SBP Notícias – E a relação entre o pediatra e a família de um paciente diagnosticado com doença rara, como deve ser conduzida?
SR – Este é um tópico da maior importância, pois por serem hereditárias em muitos casos, sempre serem crônicas e muitas vezes graves, afetam não só o paciente, mas todo o núcleo familiar. A importância do Aconselhamento Genético familiar permeará todas as palestras. É preciso ter um componente de sensibilidade maior no atendimento das famílias com doenças raras, pois tudo atua para fragilizar estas famílias. O momento do diagnóstico de uma doença rara, por exemplo, não é simples. Implica em informar que o paciente vai ter aquela doença pelo resto de sua vida. Então é preciso que o pediatra haja com empatia e acolhimento.
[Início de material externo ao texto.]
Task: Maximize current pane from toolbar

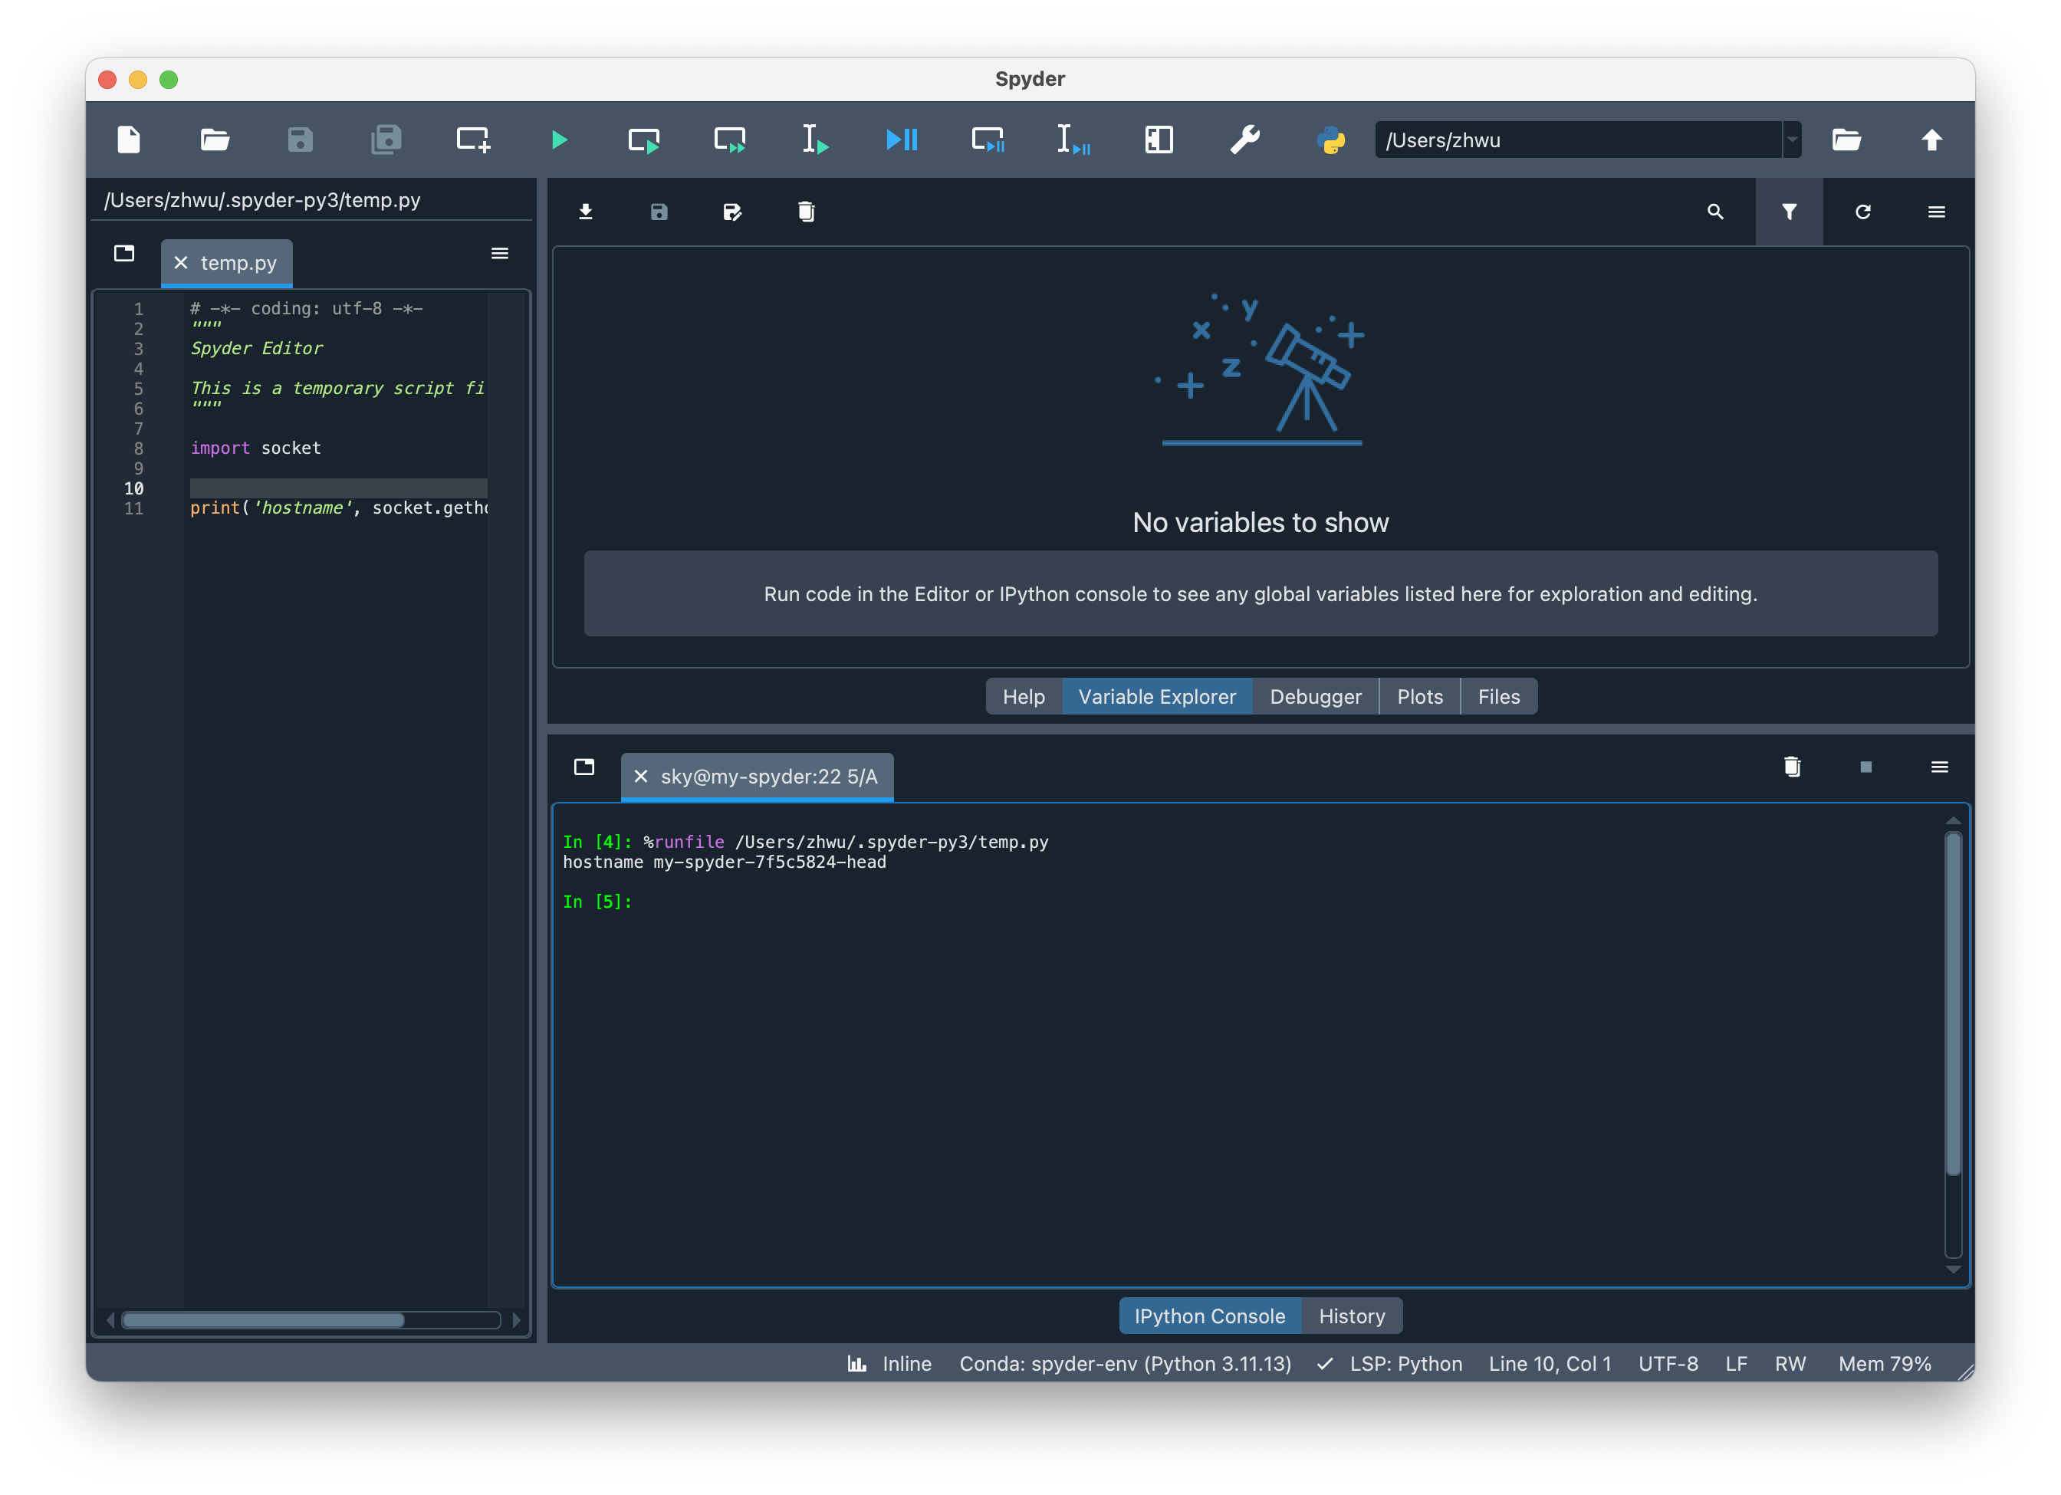Action: [x=1159, y=140]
SBP Notícias – As doenças raras são um problema de saúde pública? Por quê?
SR – Sim, pois dados de 2015 demonstram que as anomalias congênitas, que são apenas uma parte das doenças raras, representam, no Brasil como um todo, a segunda maior causa de mortalidade infantil até os 5 anos de idade . A tendencia é que em breve as anomalias congênitas ultrapassem a Prematuridade como principal causa de mortalidade infantil até 5 anos de idade.
SBP Notícias – Quais as principais causas de atraso no diagnóstico das doenças raras?
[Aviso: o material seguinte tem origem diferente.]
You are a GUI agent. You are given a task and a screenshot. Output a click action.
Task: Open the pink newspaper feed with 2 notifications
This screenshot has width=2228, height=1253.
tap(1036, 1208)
SR – Inicia pelo fraco treinamento que o médico tem na graduação a respeito de doenças raras. Claro que a prioridade do treinamento médico deve ser as doenças mais frequentes, mas será que seis anos de curso de Medicina não é tempo suficiente para incluir uma única disciplina sobre doenças raras no currículo? Por serem raras há pouco desenvolvimento tecnológico sobre elas, o que impacta na dificuldade de diagnóstico e de acesso ou até mesmo existência de tratamentos. Os gestores de saúde também têm sua parcela de culpa, pois não dão às doenças raras o status que elas merecem, de grave problema de saúde pública. Um ciclo vicioso negativo, com graves consequências não só para o paciente e seus familiares, mas para todo o sistema de saúde do País.
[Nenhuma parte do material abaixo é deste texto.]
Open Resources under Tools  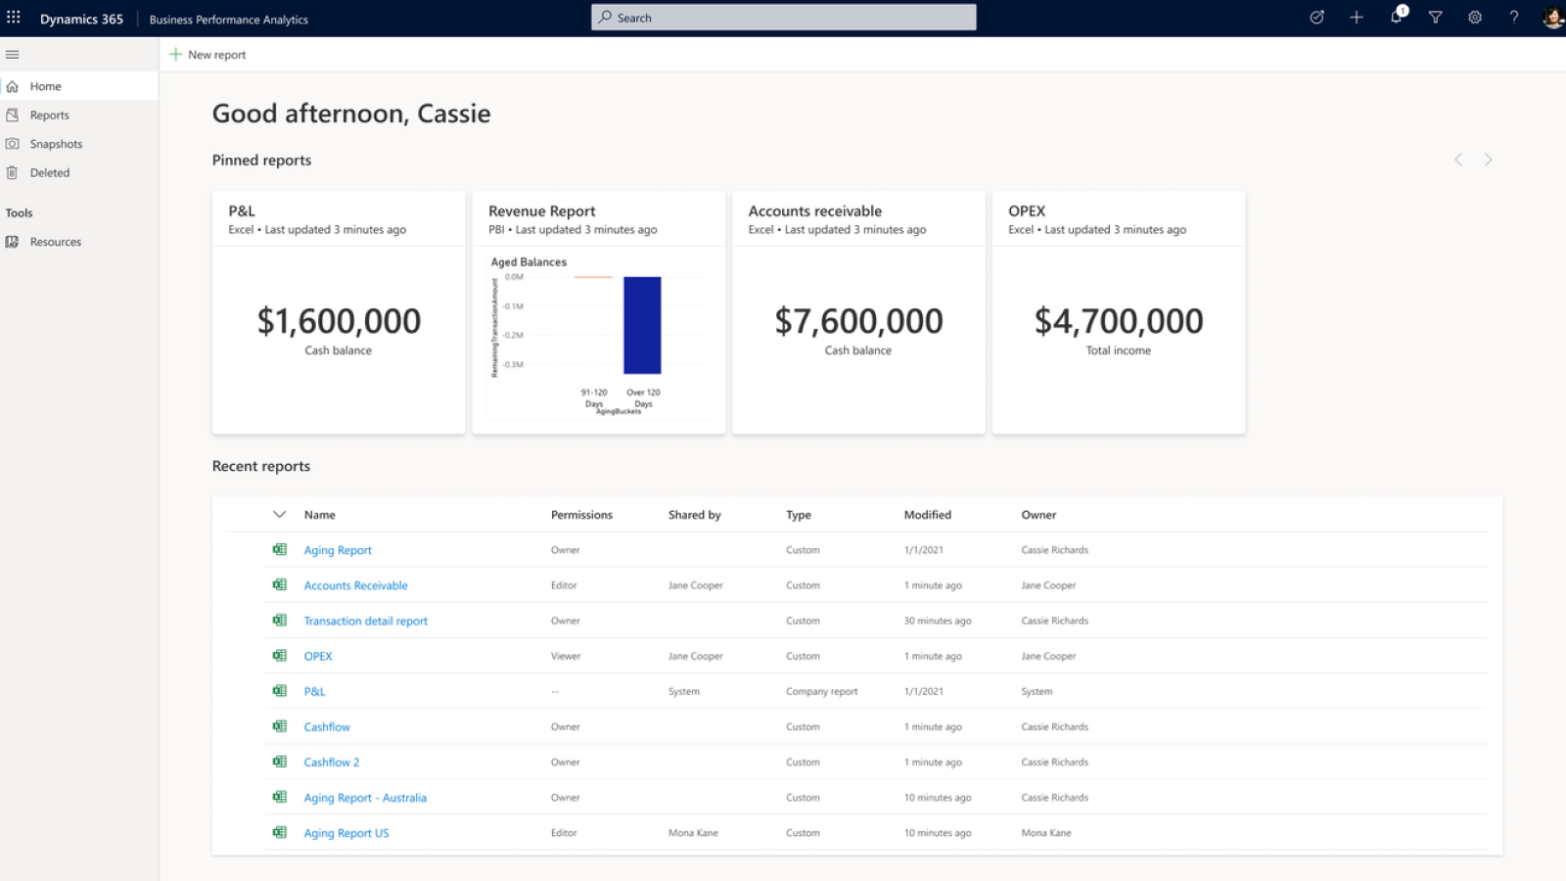tap(55, 241)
SBP Notícias – Qual a importância de o médico fazer o diagnóstico preciso de uma doença rara?
SR – É onde tudo começa, mal ou bem. Se o médico não fizer o diagnóstico ou fizer de forma errada, todo o conhecimento que a Medicina já acumulou sobre aquela doença não será aplicada ao paciente. Os problemas de saúde do paciente com doenças raras não vão desaparecer sozinhos e só vão piorar. As chances de ele ter uma qualidade de vida boa ou até de sobreviver são totalmente dependentes de um diagnóstico preciso e precoce. Além disto, o diagnóstico rápido permite o Aconselhamento Genético familiar antes que outros pacientes com a mesma doença venham a nascer naquela família. O diagnóstico correto e preciso dá a chance de vida próxima do normal. E está nas mãos do pediatra.